Drowning, I mean. Salt water in my lungs, nose and mouth and ears and eyes. 

See Melina. I'm just as salty as you said I always was. And I'm just as bitter too.

My heart isn't here. Nor is my mind.

Where are they? Where are they if not here? Where did you put them?

Gone. Gone forever.

Arthur. Arthur, did you pack them in her suitcase? Do you keep them in your wallet to show all your friends? Give them back to me.

Please. Please.

Please, just give them back!

I was your queen, remember? So don't have me beg. Don't reduce me to my knees, for I have never learned to bow.

Warm arms wrap around my icy body, making me warm too. But I don't know these arms. They're taking me from the water. No. No No No!

Leave me to die here, dammit!

I feel the wind again. These arms aren't letting it steal from me. I feel the sand. I feel the moon, it's not as friendly as before. The water. The water says my name. It says it wanted me to stay, but I'll have to wait until later.

I open my eyes. 

My heart... My mind. There they are. They live in the eyes of this blue eye'd man. His suit is drenched with sea water.

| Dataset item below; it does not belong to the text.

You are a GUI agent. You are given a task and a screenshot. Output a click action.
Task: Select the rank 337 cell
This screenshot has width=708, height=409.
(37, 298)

I'd swear I've seen this face before. But I don't remember.

And he's worried. But he's not worried about his suit. He's worried about me. I made him worried. I think that's funny.

"Hey!" He roars "Hey, wake up!" He rages.

The air doesn't like my lungs. I can't breath. I don't want to. He places his lips against mine and fills my lungs with the air in his own. How considerate he must be, to give me the air he's worked so hard to breath. I don't deserve this, why is he wasting his breath on a broken queen when it will leak out anyway.

I wonder who else he's done this for, how many breathless bodies that he's tried to revive.

Maybe a lot.

He seems to know what he's doing.

I'm coughing now. Coughing water out of my lungs like it's my own blood. It feels like I'm dying. And I'm confused. Why does my restored life feel like untimely death. I must be dead. 

He must be death.

He falls beside me. Breathing heavy. A smile on his gorgeous face.

"I don't know who you are, but I do know that I'm never letting you out of my sight." He chuckles the pain away. For second I forget how I got here. I forget about the love of my life and my favourite sister and their baby and the whole of fucking Monte Carlo. I forget that I'm 25 today and that this was my birthday dress. I forget how much it hurts. For a moment, my throat ain't on fire and fingers ain't ice. And I think this is peace but I ain't real sure.

He got up, offered me a hand, got me on my feet.

"You're gorgeous" He smiled as he pulled me into his body "Too pretty to die"

He took me to his car, strapped me in too tight and got in on the other side.

Something told me it would always be like this. I would always fall. And he would always be there to pick me up again.